Problem to work on: Nothing should appear in the answer except the lines from the one containing "Given: Click the 'This → These' correction" through the end of the records below, written out exactly.

Stored items:
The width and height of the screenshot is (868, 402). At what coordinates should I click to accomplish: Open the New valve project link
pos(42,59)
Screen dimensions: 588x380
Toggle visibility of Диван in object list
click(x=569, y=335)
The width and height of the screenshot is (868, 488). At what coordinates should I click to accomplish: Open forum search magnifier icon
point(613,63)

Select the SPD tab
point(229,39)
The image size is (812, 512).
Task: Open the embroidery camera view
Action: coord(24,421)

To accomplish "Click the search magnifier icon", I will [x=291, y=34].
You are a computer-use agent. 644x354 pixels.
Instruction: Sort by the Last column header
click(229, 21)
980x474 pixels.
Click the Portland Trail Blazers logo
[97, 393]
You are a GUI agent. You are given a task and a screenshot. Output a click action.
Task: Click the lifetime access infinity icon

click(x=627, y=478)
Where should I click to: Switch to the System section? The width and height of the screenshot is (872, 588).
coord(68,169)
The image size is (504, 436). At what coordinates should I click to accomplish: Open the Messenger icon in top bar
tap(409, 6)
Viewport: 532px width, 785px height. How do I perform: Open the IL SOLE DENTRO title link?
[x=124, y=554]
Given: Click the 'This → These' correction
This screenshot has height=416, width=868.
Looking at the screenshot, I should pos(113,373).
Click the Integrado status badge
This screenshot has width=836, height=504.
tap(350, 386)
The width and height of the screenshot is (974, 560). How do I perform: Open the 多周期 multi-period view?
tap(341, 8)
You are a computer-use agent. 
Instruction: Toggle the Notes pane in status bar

Output for this task:
Given: Click the 'This → These' correction
This screenshot has height=416, width=868.
Looking at the screenshot, I should pos(113,373).
Click the Integrado status badge
This screenshot has width=836, height=504.
tap(350, 386)
The width and height of the screenshot is (974, 560). How do I perform: Open the 多周期 multi-period view?
tap(341, 8)
You are a computer-use agent. 
Instruction: Toggle the Notes pane in status bar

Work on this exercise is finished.